Even Pethwick could not help noticing the anxiety in her face.
‘I don’t think anyone else is likely to make the discovery,’ he said. ‘It’s some time since Klein published his calculations, and he died last year. And Norbury, who’s been working on those lines since then, doesn’t seem to have made any progress. You see, you couldn’t call it a simple piece of mathematics. It—it’s very involved, in fact. Klein himself, who had a very great mathematical brain indeed, didn’t see where he was aiming at. In fact he was aiming at something quite different at the time of his death. He’d missed one of the implications of his formulae. I don’t think he would have realised for a long time the possibility of this development, if he did at all. And Norbury’s rather—well, rather a charlatan as far as mathematics are concerned. None of the people working along these lines now are really capable of doing very much along them. As far as I know, of course.’
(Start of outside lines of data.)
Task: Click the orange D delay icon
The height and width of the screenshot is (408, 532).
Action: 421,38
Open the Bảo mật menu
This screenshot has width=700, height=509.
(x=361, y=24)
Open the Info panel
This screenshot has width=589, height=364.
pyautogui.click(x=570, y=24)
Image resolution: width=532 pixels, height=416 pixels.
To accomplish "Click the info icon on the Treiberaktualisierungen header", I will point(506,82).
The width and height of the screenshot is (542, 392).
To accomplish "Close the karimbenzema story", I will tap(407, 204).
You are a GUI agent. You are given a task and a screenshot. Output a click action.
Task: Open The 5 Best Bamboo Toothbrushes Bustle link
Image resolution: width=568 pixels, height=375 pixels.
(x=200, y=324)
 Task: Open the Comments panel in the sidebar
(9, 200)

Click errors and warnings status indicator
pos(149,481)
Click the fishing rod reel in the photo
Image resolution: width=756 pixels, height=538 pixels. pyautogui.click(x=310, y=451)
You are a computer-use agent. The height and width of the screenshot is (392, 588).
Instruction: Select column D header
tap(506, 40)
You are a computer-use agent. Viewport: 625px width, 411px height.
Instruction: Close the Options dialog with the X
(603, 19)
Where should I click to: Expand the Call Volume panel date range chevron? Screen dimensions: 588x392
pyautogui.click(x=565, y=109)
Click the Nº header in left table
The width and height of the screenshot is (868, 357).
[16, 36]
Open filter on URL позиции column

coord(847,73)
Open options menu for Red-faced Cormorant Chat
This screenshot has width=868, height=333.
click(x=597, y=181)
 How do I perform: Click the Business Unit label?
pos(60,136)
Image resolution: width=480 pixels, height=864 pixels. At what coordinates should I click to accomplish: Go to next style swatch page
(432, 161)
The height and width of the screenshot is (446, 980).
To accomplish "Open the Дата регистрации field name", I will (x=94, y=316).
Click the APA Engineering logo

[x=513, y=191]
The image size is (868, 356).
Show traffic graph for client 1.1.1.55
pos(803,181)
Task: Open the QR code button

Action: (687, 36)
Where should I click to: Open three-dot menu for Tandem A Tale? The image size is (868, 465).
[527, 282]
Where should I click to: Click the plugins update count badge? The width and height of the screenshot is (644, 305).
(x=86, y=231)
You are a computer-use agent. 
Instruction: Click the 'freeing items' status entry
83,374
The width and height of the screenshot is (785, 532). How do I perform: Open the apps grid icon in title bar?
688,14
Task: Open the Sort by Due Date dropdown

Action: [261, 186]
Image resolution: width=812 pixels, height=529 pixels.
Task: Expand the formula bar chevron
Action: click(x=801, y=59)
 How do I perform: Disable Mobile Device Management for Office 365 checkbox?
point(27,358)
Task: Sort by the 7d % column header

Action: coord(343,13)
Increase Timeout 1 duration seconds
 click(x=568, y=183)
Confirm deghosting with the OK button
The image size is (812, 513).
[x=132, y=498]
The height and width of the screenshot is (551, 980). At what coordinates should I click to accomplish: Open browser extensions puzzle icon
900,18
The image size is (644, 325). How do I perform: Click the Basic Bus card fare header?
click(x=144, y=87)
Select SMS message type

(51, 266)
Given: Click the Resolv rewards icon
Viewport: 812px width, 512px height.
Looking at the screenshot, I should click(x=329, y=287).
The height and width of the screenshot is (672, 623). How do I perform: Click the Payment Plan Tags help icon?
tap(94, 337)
Dorothy could only look at him and smile. The man grew more adorable with every word he uttered. ‘A very great mathematical brain,’ forsooth, had ‘missed one of the implications.’ Yet Pethwick had missed an implication, too—a simpler one, to the effect that in that case his own mathematical brain was greater still. And Norbury—one of the few scientific names with which she was familiar and which appeared in the newspapers—was—‘well, rather a charlatan.’ Dorothy was perfectly convinced he was if Pethwick could say so so disarmingly. Then Pethwick was a greater man than the great Norbury—if she had met Norbury at a dinner party six months ago she would have been thrilled. Well, she was thrilled now at walking along the street with Pethwick.
And with all that this scientific part of the business was by far the less important half. It was his simplicity she loved him for—the modesty which forbade him from seeing anything remarkable in his achievement or in himself. The man had no notion that he was so astonishingly clever. He was as lovable as a child on that account. Furthermore, he had solved what he couldn’t call ‘a simple piece of mathematics.’ In this moment of insight Dorothy had a sudden realisation of what that involved—the indefatigable patience, the iron resolution, the undismayed perseverance, all the qualities which demanded her admiration and which one would hardly realise could be possessed by a professor of mathematics.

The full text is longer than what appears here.